The sanctions block the designated entities from accessing property or interest on property in the United States or in possession or control of U.S. residents. The sanctions also prohibit U.S. residents from conducting business dealings with the sanctioned entity.
"The United States will continue to aggressively pursue those who undermine the desires of the Syrian people to realize a representative government that does not employ violence against its own people. We will target the pro-Assad militias just as we will the terrorists who falsely cloak themselves in the flag of the legitimate opposition," Undersecretary for Terrorism and Financial Intelligence David Cohen said.
Jihadist groups among the rebels have gained power and influence due to weapons and money coming from some Persian Gulf states, The Independent said. This puts secular groups at a severe disadvantage, it said.
To counteract that, Western help will be directed at strengthening moderate groups, The Independent said.
Washington, London and Paris agreed at the meeting none of their countries would have "boots on the ground" to help the rebels.
Training camps could be set up in Turkey, the newspaper said.
Any such military action would also likely take place without U.N. authorization, The Independent said. Russia and China are unlikely to back such a resolution.
Washington had no immediate comment on the report. Nor did any of the other countries reported at the meeting.
French newspaper Le Figaro reported French military advisers already met with Syrian rebel groups across the border in Lebanon. Washington is believed to have stockpiled weapons retrieved in Libya for future supply to Syria, The Independent said.
Al-Nusra Front, which helped capture a military base near Aleppo Monday, is separate from the opposition Free Syrian Army, but many FSA leaders recognize its strength and order their forces to cooperate with it, British newspaper The Daily Telegraph reported.

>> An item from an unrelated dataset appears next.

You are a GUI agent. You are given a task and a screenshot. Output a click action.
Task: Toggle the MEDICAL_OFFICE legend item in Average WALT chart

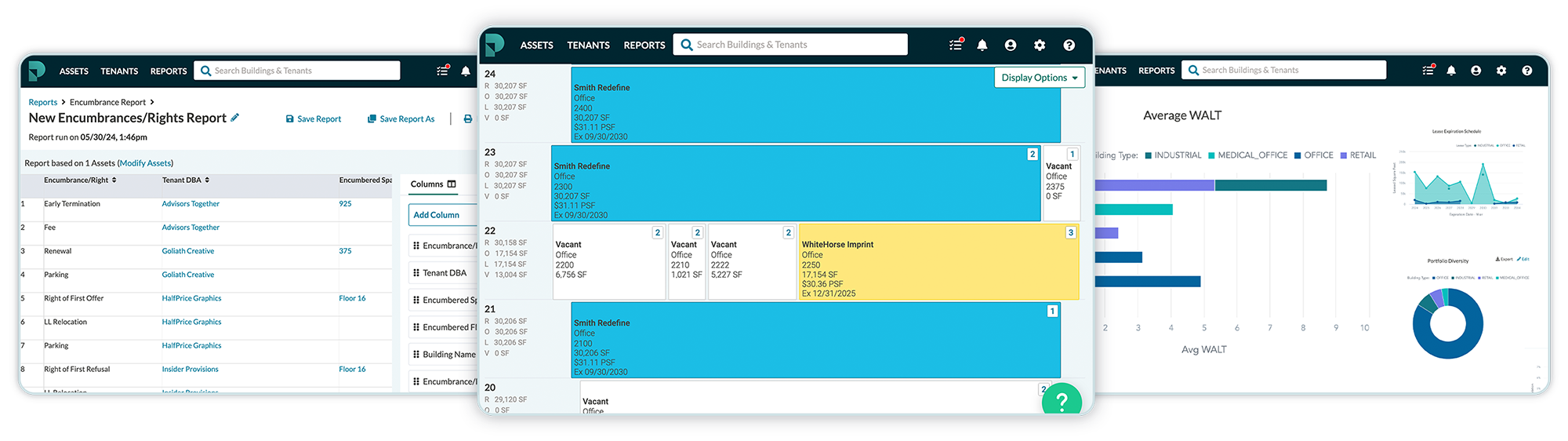click(x=1247, y=155)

Twenty-nine opposition groups signed a petition in support of Jabhat al-Nusra in defiance of Washington. Mainstream opposition activists expressed anger at the State Department's announcement.
"It is terrible timing on the part of the United States," Mulham Jundi, who works with the opposition charity Watan Syria, told the Telegraph.
"By calling [al-Nusrah Front] terrorists, the U.S. is legitimizing the Syrian regime's bombardment of cities like Aleppo. Now the government can [legitimately] say it is attacking terrorists."
The Assad regime has insisted it is fighting foreign terrorists.